→ **Problem to solve**
Below is some data. Retype exactly the lines starting at the one with "This screenshot has height=810, width=943." and ending at the one with "Task: Click the yellow".

Excerpts from a dataset
▬▬▬▬▬▬▬▬▬▬

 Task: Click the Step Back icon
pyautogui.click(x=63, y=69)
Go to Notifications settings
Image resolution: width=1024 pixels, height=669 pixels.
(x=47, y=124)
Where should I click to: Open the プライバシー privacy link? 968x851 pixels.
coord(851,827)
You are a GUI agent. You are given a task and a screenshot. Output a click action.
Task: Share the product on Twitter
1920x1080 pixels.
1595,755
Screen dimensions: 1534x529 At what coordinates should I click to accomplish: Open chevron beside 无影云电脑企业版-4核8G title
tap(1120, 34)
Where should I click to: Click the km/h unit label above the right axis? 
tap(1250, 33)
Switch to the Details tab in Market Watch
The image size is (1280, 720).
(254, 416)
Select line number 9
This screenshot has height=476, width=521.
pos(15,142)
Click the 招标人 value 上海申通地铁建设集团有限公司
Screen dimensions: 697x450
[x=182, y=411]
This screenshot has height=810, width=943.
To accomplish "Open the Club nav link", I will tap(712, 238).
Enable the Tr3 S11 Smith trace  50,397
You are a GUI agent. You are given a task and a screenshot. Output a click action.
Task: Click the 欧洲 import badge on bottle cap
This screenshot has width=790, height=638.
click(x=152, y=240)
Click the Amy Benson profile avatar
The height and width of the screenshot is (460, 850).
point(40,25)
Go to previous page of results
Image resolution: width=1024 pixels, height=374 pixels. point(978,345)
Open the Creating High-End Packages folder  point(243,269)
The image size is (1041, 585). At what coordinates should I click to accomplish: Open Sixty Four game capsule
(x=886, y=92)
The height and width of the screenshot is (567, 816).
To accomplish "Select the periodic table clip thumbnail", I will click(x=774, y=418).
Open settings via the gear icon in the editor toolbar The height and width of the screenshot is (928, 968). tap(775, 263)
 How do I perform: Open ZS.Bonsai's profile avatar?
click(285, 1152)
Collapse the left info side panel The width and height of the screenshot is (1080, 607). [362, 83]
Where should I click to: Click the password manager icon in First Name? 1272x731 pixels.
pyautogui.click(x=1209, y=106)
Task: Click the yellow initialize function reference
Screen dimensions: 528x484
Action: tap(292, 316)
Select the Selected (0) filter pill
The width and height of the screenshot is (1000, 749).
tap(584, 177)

▬▬▬▬▬▬▬▬▬▬

→ **Result of this exercise**
This screenshot has height=810, width=943.
To accomplish "Open the Club nav link", I will tap(712, 238).
Enable the Tr3 S11 Smith trace  50,397
You are a GUI agent. You are given a task and a screenshot. Output a click action.
Task: Click the 欧洲 import badge on bottle cap
This screenshot has width=790, height=638.
click(x=152, y=240)
Click the Amy Benson profile avatar
The height and width of the screenshot is (460, 850).
point(40,25)
Go to previous page of results
Image resolution: width=1024 pixels, height=374 pixels. point(978,345)
Open the Creating High-End Packages folder  point(243,269)
The image size is (1041, 585). At what coordinates should I click to accomplish: Open Sixty Four game capsule
(x=886, y=92)
The height and width of the screenshot is (567, 816).
To accomplish "Select the periodic table clip thumbnail", I will click(x=774, y=418).
Open settings via the gear icon in the editor toolbar The height and width of the screenshot is (928, 968). tap(775, 263)
 How do I perform: Open ZS.Bonsai's profile avatar?
click(285, 1152)
Collapse the left info side panel The width and height of the screenshot is (1080, 607). [362, 83]
Where should I click to: Click the password manager icon in First Name? 1272x731 pixels.
pyautogui.click(x=1209, y=106)
Task: Click the yellow initialize function reference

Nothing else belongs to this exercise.